• **Texte support**
##########

LE CRI DES PEUPLES
Nos dirigeants sont terrifiés :
pas par
le coronavirus, mais par nous
Jonathan Cook
Jeudi 26 mars 2020 Par Jonathan
Cook, le 24 mars 2020
Source :
https://www.jonathan-cook.net/blog/2020-03-24/coronavirus-terrified-us/
Traduction :
lecridespeuples.fr
On pourrait presque
sentir la sueur chargée de peur qui
suinte des pores des présentateurs des
émissions de télévision et des
publications de nos maîtres sur les
réseaux sociaux, alors que nos élites
politiques et médiatiques commencent à
comprendre ce que signifie et implique
réellement le coronavirus. Et je ne
parle pas de la menace qui pèse sur
notre santé.
Une vision du monde
qui a évincé toutes les autres idées
depuis près de deux générations
s’effondre. Elle n’a pas de réponses à
notre terrible situation actuelle. Il y
a une sorte de karma tragique dans le
fait que tant de grands pays
—c’est-à-dire des économies majeures—
sont aujourd’hui dirigés par les hommes
les moins équipés idéologiquement,
émotionnellement et spirituellement pour
faire face au virus.
Cela est clairement
exposé partout en Occident, mais le
Royaume-Uni est une étude de cas
particulièrement révélatrice [la France
macronienne peut également concourir
pour la palme d’or].
Traîner les
talons
Il est apparu ce
week-end que Dominic Cummings, la
puissance idéologique derrière le
Premier ministre britannique bouffon
Boris Johnson, a joué un rôle clé dans
le retard de la réponse du gouvernement
britannique au coronavirus, conduisant
effectivement la Grande-Bretagne sur la
(mauvaise) voie de contagion italienne
plutôt que sur celle du (bon) exemple
sud-coréen.
Selon des
rapports des médias ce week-end,
Cummings a initialement bloqué l’action
du gouvernement, arguant au sujet du
fléau à venir que « si cela signifie que
certains retraités vont mourir, tant pis
». Cette approche explique le traînage
des talons que nous avons vu pendant de
nombreux jours, puis des jours de
va-et-vient hésitant qui ne sont
parvenus qu’aujourd’hui à une décision
(confiner le pays pendant 3 semaines).

##########

• **Données fournies**

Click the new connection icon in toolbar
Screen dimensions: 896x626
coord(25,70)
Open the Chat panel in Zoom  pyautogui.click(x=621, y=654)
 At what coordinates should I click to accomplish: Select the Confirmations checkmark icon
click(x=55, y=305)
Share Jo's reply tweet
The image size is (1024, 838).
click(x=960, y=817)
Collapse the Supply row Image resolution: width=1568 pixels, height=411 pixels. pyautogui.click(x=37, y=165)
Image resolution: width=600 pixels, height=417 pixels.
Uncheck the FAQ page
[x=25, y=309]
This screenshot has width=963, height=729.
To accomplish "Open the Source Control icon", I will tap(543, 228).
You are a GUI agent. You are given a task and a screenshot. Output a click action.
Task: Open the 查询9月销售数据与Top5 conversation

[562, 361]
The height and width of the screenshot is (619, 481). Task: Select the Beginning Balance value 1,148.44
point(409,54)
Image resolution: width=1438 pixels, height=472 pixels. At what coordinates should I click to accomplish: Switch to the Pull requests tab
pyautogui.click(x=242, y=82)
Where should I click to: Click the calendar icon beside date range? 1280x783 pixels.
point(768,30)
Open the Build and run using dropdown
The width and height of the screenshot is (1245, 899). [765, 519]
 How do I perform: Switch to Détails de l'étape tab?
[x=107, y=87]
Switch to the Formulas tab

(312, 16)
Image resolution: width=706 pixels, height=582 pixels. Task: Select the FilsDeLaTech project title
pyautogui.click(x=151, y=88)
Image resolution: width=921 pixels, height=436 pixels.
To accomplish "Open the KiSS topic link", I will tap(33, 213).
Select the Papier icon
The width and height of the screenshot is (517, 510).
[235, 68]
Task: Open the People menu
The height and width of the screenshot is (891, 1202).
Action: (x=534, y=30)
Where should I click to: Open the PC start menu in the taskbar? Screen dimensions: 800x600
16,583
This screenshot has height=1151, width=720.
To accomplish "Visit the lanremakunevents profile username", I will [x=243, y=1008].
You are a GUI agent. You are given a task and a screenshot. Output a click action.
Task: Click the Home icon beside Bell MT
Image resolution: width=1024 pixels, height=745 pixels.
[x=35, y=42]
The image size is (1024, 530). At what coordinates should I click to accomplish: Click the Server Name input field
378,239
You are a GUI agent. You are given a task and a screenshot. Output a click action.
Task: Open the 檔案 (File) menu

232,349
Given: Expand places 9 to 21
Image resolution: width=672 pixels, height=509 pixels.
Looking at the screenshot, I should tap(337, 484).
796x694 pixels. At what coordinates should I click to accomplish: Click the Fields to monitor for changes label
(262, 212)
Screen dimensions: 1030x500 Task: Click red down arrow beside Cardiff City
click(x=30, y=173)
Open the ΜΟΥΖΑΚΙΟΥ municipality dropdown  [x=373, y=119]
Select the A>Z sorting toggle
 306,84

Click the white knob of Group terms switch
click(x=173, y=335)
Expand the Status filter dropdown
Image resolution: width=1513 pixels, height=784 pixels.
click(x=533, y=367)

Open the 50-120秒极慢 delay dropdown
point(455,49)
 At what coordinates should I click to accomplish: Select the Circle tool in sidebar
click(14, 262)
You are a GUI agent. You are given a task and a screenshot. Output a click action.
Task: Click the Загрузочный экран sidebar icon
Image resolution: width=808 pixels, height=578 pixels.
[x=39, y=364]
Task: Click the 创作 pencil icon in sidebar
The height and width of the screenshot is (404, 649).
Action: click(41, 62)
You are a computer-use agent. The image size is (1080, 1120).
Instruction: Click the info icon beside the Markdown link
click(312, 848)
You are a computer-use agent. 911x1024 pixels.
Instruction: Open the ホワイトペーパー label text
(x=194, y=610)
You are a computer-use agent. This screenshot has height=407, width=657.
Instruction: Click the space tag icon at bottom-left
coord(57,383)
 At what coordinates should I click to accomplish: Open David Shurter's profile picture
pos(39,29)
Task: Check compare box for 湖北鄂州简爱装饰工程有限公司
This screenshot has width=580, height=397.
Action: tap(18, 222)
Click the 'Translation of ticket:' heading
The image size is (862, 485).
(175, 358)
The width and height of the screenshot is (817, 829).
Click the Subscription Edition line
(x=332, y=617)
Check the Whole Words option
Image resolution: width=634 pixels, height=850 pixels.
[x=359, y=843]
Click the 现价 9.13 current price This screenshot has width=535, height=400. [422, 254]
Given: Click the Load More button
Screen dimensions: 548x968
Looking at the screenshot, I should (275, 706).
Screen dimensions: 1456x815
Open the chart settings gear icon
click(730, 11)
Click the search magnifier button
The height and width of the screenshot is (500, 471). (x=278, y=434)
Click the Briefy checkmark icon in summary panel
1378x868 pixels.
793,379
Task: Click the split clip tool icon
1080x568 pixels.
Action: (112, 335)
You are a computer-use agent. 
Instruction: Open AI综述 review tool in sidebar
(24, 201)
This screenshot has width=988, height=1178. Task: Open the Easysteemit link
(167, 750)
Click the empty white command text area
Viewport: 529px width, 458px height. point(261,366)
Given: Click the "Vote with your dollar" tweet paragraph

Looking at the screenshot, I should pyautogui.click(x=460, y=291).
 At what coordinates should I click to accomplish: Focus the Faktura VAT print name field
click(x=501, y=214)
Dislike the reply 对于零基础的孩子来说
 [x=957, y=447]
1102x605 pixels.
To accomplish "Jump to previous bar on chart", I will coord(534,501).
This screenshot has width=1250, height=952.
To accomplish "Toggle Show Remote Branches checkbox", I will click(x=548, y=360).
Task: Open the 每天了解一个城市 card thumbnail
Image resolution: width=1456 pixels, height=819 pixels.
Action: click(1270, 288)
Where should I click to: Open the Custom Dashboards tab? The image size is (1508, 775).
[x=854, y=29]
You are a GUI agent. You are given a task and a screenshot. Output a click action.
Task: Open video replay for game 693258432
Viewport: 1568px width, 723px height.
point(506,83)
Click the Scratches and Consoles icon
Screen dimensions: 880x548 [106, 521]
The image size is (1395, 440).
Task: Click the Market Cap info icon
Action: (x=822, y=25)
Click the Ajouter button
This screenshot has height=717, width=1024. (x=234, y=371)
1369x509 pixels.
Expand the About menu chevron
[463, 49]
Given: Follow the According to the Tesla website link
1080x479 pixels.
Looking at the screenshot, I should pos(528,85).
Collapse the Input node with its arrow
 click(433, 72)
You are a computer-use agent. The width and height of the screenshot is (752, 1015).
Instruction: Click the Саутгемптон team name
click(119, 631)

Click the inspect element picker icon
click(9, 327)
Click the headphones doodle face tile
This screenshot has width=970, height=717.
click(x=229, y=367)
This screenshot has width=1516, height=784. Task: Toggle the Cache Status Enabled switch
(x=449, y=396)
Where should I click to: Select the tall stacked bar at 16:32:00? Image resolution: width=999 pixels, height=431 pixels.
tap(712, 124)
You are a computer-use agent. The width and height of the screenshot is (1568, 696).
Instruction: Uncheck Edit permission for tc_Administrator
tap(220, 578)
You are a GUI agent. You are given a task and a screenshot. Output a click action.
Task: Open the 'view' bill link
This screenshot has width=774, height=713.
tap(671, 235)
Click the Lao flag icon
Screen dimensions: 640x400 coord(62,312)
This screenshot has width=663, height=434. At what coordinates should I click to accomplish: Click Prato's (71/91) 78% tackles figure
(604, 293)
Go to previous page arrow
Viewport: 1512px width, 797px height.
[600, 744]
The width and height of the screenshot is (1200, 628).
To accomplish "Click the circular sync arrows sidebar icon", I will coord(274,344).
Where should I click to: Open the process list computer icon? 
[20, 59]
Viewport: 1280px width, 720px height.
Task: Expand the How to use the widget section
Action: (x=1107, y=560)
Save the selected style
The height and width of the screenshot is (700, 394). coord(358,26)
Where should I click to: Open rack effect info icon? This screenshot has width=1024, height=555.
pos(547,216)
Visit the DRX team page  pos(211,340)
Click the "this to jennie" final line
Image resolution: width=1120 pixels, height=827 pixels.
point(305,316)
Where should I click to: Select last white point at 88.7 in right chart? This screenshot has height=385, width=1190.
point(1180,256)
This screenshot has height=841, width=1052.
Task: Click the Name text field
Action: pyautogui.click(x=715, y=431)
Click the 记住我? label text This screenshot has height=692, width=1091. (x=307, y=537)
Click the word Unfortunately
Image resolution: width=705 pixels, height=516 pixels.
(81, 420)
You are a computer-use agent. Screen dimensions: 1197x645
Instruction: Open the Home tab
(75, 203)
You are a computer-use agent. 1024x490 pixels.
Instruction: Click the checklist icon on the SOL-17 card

##########

• **Travail demandé**
a) Répondez à ces questions sur le texte support :
(i) Qui est présenté comme la puissance idéologique derrière Boris Johnson ?
(ii) Quel pays le texte qualifie-t-il d'étude de cas particulièrement révélatrice ?
(iii) Quelle décision a finalement été prise, et pour combien de temps ?
b) Quelles personnes sont nommées dans le texte support ?
c) Écrivez la suite de l'article sur la réponse britannique au coronavirus, à partir de sa dernière phrase.

• **Corrigés**
a)
(i) Dominic Cummings.
(ii) Le Royaume-Uni.
(iii) Confiner le pays, pendant 3 semaines.

b) Jonathan Cook, Dominic Cummings et Boris Johnson.

c)
C’était il y a
deux semaines. Des milliers de personnes
étaient déjà mortes de par le monde,
l’OMS suppliait les gouvernements
d’imposer la distanciation sociale et de
tester massivement la population. Cette
négligence affreuse du gouvernement
Johnson [dans la vidéo, il se fait
l’avocat de l’attentisme via la théorie
de l’immunité de groupe] ne doit jamais
être oubliée ni pardonnée.
Cummings, bien sûr,
nie avoir jamais fait cette déclaration,
qualifiant l’allégation de «
diffamatoire ». Mais passons outre les
formalités. Est-ce que quelqu’un croit
vraiment —vraiment— que ce
n’était pas la première pensée de
Cummings et de la moitié du cabinet [et
de tout le gang de tocards autour de
Macron] lorsqu’ils ont été confrontés à
une contagion imminente qui, ils le
comprenaient, était sur le point de
réduire en miettes une théorie sociale
et économique qu’ils ont consacrée toute
leur carrière politique à transformer en
culte de masse ? Une théorie économique
dont —par une heureuse coïncidence— ils
tirent leur pouvoir politique et leur
privilège de classe ?
Et bien sûr, ces
monétaristes inconditionnels deviennent
déjà tranquillement des prétendus
socialistes pour traverser les toutes
premières semaines de la crise. Et il
reste de nombreux mois à courir.
L’austérité
rejetée
Comme je l’avais
prédit dans mon
dernier article, la semaine
dernière, le gouvernement britannique a
jeté aux oubliettes les politiques
d’austérité qui sont la référence de
l’orthodoxie du Parti conservateur
depuis plus d’une décennie, et a annoncé
une vague de dépenses pour sauver les
entreprises sans activité ainsi que les
membres du public qui ne sont plus en
mesure de gagner leur vie.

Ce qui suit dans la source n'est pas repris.